The universe of alternative data sources is sheer endless. Thankfully, my friend Francesco has created a list (screenshot above) and classified all providers into traditional data, alternative data, research, dealflow/CRM systems, matchmaking tools, portfolio management tools, news resources, scouting sources, LP tools, liquidity instruments and infrastructure. Certainly not comprehensive, but a great starting point. With respect to the sourcing and screening stages of the VC value chain, the highlighted providers/websites above are the most relevant ones.
How to get access to alternative data sources?
Let’s start by splitting the alternative data sources into three categories based on their availability (paywall yes/no) and usefulness to scrape (versus just buy):
Paywall and unreasonable to scrape/crawl: Providers in this bucket require a paid subscription but in many cases, the subscription comes along with free data dumps or API access. Even if API access comes at a premium, it’s mostly cheaper than scraping the respective data. Examples include the benchmarked database providers in my previous episode but also alternative sources like SimilarWeb, Semrush or SpyFu. It’s easy to buy them and economically unreasonable to scrape.
Paywall (=private) and reasonable to scrape/crawl: Many providers limit their offering to subscribed users and, in turn, little to no data is available to outsiders. Examples include LinkedIn private profiles (with extended experience, skills, recommendations etc.) that are only accessible via subscriptions like LI Sales Navigator or news providers like TechCrunch, Sifted or Financial Times that hide (parts of) their content behind a paywall.
No paywall (=public) and reasonable to scrape/crawl: This bucket includes all sources that can be accessed without a subscription. Said differently, publicly available data. An easy way to find out if a specific source falls into this bucket is to open your browser in incognito mode, open the website of interest and explore which data you can find without logging in. Examples with high value public data include Github, ProductHunt, LinkedIn public profiles, Twitter or public registers like Handelsregister or Companies House.
Obviously, all data in category 1. should be bought and integrated as a data dump or via an API. The big question mark is rather on categories 2. (private) and 3. (public).
How to scrape/crawl private and public data?

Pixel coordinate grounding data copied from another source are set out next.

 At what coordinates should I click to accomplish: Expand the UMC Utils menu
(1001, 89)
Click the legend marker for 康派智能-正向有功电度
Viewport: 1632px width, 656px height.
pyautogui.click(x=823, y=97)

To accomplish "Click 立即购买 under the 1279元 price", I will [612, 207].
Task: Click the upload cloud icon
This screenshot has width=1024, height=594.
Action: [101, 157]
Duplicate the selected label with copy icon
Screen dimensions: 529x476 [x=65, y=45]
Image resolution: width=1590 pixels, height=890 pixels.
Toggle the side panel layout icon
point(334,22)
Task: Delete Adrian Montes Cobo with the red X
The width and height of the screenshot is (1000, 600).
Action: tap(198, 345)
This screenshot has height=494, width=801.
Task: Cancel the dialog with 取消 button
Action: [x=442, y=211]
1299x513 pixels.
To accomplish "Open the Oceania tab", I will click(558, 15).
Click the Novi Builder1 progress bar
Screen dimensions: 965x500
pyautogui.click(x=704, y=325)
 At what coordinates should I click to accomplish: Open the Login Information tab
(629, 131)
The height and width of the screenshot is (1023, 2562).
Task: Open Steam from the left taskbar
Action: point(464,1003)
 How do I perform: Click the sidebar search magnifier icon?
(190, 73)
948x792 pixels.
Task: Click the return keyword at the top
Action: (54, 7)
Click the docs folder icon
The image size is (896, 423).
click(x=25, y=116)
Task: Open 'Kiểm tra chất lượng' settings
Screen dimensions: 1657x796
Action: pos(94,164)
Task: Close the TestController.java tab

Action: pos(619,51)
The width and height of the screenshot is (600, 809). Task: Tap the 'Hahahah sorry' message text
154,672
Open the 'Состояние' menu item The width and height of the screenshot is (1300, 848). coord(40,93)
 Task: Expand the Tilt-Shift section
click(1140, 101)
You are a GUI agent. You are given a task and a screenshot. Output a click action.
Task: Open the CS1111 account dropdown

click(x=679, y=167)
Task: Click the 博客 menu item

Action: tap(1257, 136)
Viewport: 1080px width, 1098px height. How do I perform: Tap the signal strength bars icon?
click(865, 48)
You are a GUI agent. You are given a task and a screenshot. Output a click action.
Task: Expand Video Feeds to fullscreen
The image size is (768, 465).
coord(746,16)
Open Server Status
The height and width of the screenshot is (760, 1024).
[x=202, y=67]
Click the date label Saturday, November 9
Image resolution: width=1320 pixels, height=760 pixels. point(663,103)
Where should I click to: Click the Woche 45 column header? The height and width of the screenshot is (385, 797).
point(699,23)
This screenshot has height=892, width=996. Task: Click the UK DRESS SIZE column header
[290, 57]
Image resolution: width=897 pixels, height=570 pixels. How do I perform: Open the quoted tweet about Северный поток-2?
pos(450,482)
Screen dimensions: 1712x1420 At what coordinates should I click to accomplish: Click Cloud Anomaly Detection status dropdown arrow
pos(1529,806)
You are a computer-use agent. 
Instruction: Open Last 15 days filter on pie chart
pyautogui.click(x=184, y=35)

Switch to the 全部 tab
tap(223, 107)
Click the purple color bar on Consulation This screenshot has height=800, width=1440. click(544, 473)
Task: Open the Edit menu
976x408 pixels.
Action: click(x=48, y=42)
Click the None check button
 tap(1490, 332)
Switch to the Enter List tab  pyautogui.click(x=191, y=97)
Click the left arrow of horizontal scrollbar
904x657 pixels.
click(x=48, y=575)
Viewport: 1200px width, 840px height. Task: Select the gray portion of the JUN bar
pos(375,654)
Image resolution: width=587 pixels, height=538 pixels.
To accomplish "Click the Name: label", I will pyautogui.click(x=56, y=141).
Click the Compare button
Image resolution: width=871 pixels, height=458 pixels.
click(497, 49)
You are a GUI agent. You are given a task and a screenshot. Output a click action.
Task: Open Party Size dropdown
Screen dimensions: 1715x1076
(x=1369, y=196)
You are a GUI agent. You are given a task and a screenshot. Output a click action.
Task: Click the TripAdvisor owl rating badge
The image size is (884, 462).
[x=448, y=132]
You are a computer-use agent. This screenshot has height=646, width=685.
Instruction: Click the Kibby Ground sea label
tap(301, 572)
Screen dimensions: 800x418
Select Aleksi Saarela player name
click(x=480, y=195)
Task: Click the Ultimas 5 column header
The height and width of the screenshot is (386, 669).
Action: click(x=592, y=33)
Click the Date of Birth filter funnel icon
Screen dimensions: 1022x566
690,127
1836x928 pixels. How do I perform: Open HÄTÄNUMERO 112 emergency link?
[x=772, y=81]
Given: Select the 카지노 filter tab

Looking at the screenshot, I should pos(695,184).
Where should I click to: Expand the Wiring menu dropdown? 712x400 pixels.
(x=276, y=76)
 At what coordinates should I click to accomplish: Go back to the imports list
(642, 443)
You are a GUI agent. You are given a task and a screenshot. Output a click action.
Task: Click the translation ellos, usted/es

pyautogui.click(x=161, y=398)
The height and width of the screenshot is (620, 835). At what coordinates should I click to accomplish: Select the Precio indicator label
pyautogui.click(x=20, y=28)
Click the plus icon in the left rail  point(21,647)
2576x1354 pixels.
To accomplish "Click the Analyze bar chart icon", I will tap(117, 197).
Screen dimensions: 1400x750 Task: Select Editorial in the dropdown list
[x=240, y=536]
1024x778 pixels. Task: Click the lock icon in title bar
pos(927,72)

Some terminology upfront: Many people, including myself, use “scraping” and “crawling” interchangeably, but there’s actually a tiny difference: Web scraping is the aimed extraction of specific data from a specific website, whereas web crawling is the aimless collection of any data from a specific website. Linking this to the previous terminology from episode#2, aimless crawling is theoretically more relevant for identification (you never know where an interesting startup might show up, right?) whereas scraping is more relevant for enrichment (you know what you’re looking for).
But anyways, let’s leave the academic nuances aside and jump right in. There are two components of web scraping at scale: the scraping algorithm itself and the execution.
Scraping algorithm (x-axis in the figure below): No need to reinvent the wheel. Many Python packages like BeautifulSoup, Selenium, Scrapy or XPath provide the basic code snippets; see a great post on this here. Stackoverflow and other forums even provide threads that contain the full code for scaping a specific data source. At its core, a scraper emulates human behavior and executes data extraction and button clicks in an automated way. It’s really no rocket science.